Date of Award

1-1-2019

Document Type

Thesis

Degree Name

Medical Doctor (MD)

Department

Medicine

First Advisor

James Duncan

Abstract

Advances in technology have provided humanity with tools to combat one of its greatest scourges, cancer. In the late 19th century, the discovery of X-radiation paved way for the development of tools that can enable visualization of structures inside the body and to assess tissues non-invasively. This allowed for earlier detection of a wide range of pathologies including neoplastic disease, as well as provide a platform for the development of image-guided cancer therapies. More recently, advances in computer vision and “artificial intelligence” have allowed for detailed analysis of radiographic characteristics of diseased tissue and the identification of clinically significant features not apparent to the human observer, particularly in oncologic imaging.

The goal of this thesis is to contribute to the technical development of novel cancer imaging and radiomics approaches using artificial neural networks, and to highlight imaging based diagnostic and therapeutic technologies that are already impacting cancer care. The current trajectory of imaging and technological adoption in the diagnosis and management of neoplastic disease is readily apparent in this work.
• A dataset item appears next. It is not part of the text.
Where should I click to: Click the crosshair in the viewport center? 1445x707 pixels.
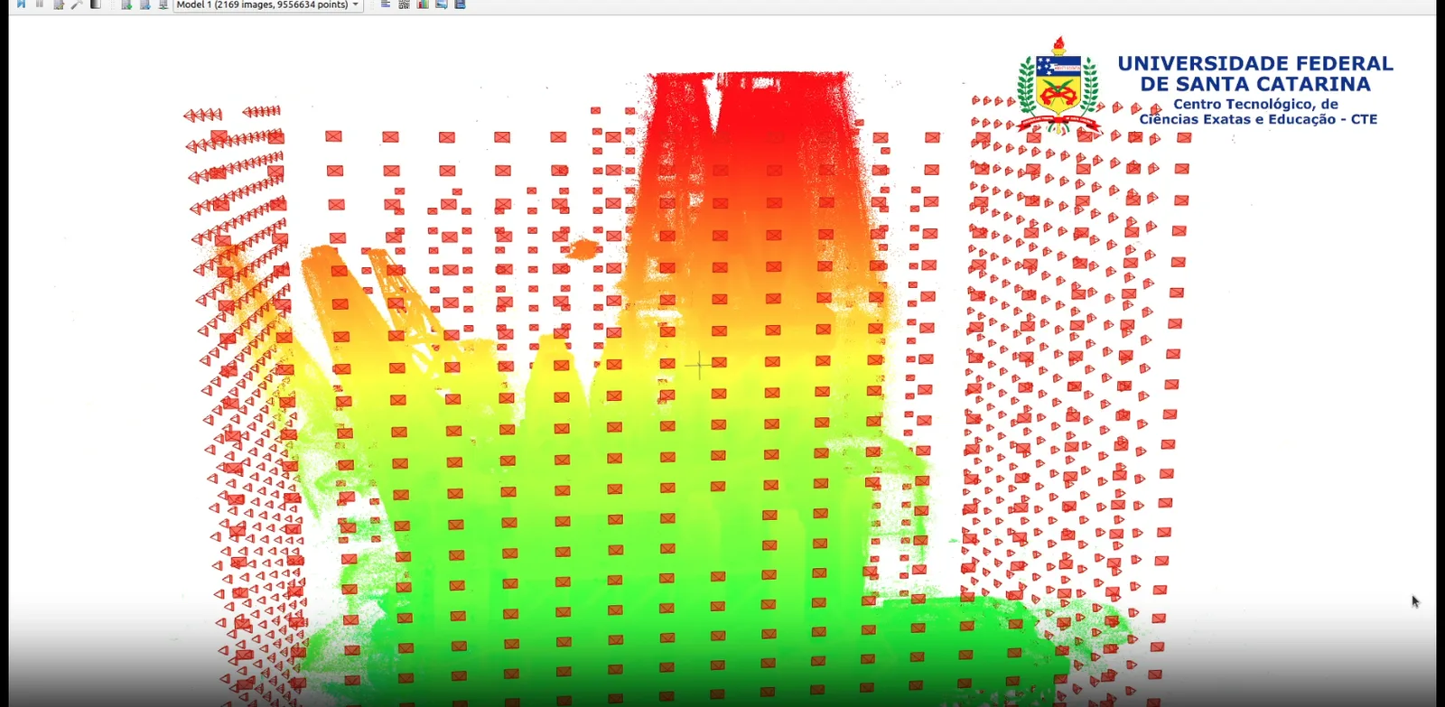[699, 365]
The first aim is achieved with two exploratory studies assessing the utility of artificial intelligence enabled radiomics in decoding tumor phenotypes and for prognostic analysis in lung cancer. We used deep-learning based approaches to predict tumor histology in early stage non‑small cell lung cancer (NSCLC) using non-invasive computed tomography (CT) data. We also find that convolutional neural network (CNN)- derived CT-radiomics features have prognostic value and can be used to stratify early stage NSCLC patients into long-term and short‑term survival groups. Deep-learning approaches have emerged as robust alternatives to traditional statistical pattern recognition algorithms including Bayesian methods and probabilistic graphical models for image analysis, thereby presenting viable alternatives for image interpretation and classification.

The second aim was achieved by reviewing a multi-centered study assessing the impact of MRI-guided laser thermal therapy on outcomes in patients with brain metastases failing stereotactic radiosurgery. We also present a case in which a patient with an atypical presentation of hemolytic anemia found to have a neuroendocrine tumor benefited from somatostatin receptor-based imaging techniques in determining the etiology and extent of his disease.
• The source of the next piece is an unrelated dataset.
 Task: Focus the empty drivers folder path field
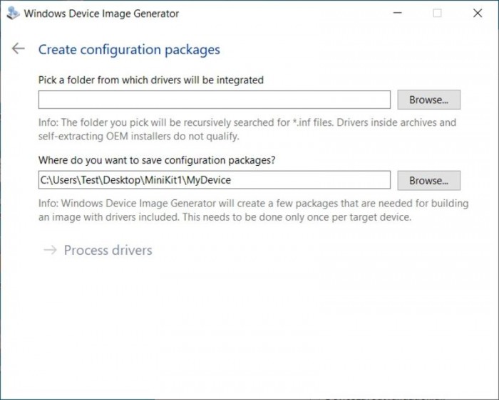(214, 100)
Improvements due to novel computational approaches for image processing and analysis may help accelerate the technical capacity for image-guided treatments, as well as improve image reconstruction in some of the widely utilized modalities for cancer imaging. Furthermore, deep-learning and data science may help us gain new insights from outcomes in large patient datasets. Similarly, current patient experiences and results from clinical studies may help inform future directions of technical development. Therefore, this thesis serves as an example of how two or more domains of expertise, clinical and technical, can work synergistically to either answer new questions, or old questions using new techniques. All work presented here is based on scientific publications in which the candidate was first author, or on technical and computational approaches developed by the candidate and presented at national and international meetings.

Comments

This thesis is restricted to Yale network users only. It will be made publicly available on 07/15/2021.